2 thoughts on “Multifaith Mishegaas

  1. Choice quotes from the article on Brownback!

    On Sundays, Brownback rises at dawn so he can catch a Catholic Mass before meeting Mary and the kids at Topeka Bible Church. With the exception of one brown-skinned man, the congregation is entirely white. The stage looks like a rec room in a suburban basement: wall-to-wall carpet, wood paneling, a few haphazard ferns and a couple of electric guitars lying around. This morning, the church welcomes a guest preacher from Promise Keepers, a men’s group, by performing a skit about golf and fatherhood. From his preferred seat in the balcony, Brownback chuckles when he’s supposed to, sings every song, nods seriously when the preacher warns against “Judaizers” who would “poison” the New Testament.

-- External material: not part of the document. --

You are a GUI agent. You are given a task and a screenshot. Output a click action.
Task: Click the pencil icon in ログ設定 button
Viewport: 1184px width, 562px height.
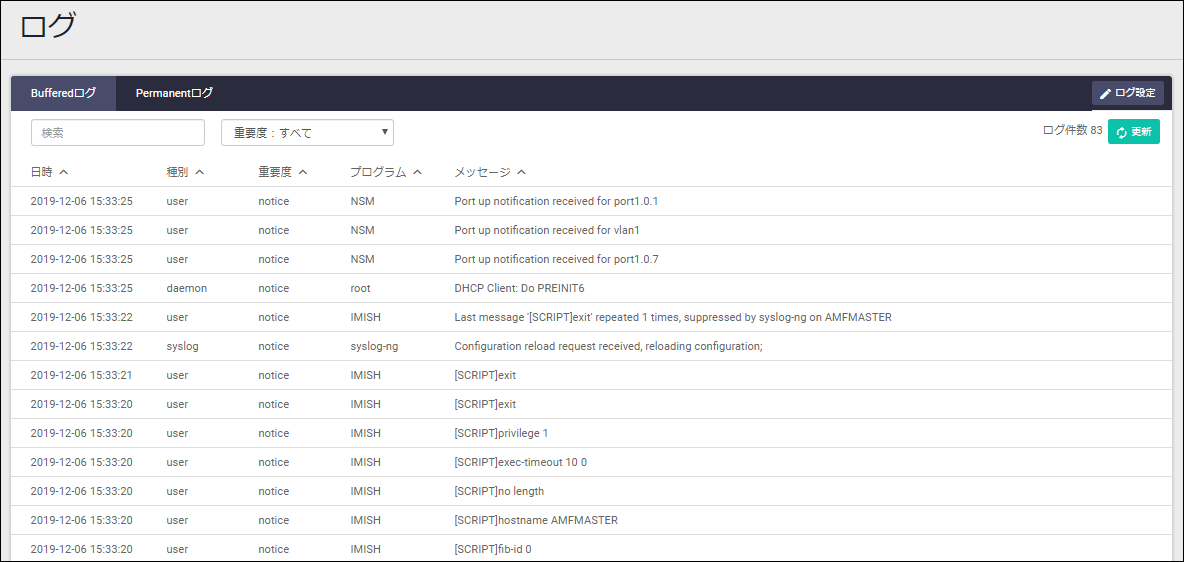(1105, 93)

    After the service, Brownback introduces me to a white-haired man with a yellow Viking mustache. “This is the man who wrote ‘Dust in the Wind,'” the senator announces proudly. It’s Kerry Livgren of the band Kansas. Livgren has found Jesus and now worships with the senator at Topeka Bible. Brownback, one of the Senate’s fiercest hawks on Israel, tells Livgren he wants to take him to the Holy Land. Whenever the senator met with Prime Minister Ariel Sharon to talk policy, he insisted that they first study Scripture together. The two men would study their Bibles, music playing softly in the background. Maybe, if Livgren goes to Israel with Brownback, he could strum “Dust in the Wind.” “Carry on my . . .” the senator warbles, trying to remember another song by his friend.
    * * *
    One of the little-known strengths of the Christian right lies in its adoption of the “cell” — the building block historically used by small but determined groups to impose their will on the majority. Seventy years ago, an evangelist named Abraham Vereide founded a network of “God-led” cells comprising senators and generals, corporate executives and preachers. Vereide believed that the cells — God’s chosen, appointed to power — could construct a Kingdom of God on earth with Washington as its capital. They would do so “behind the scenes,” lest they be accused of pride or a hunger for power, and “beyond the din of vox populi,” which is to say, outside the bounds of democracy. To insiders, the cells were known as the Family, or the Fellowship. To most outsiders, they were not known at all.
    “Communists use cells as their basic structure,” declares a confidential Fellowship document titled “Thoughts on a Core Group.” “The mafia operates like this, and the basic unit of the Marine Corps is the four-man squad. Hitler, Lenin and many others understood the power of a small group of people.” Under Reagan, Fellowship cells quietly arranged meetings between administration officials and leaders of Salvadoran death squads, and helped funnel military support to Siad Barre, the brutal dictator of Somalia, who belonged to a prayer cell of American senators and generals.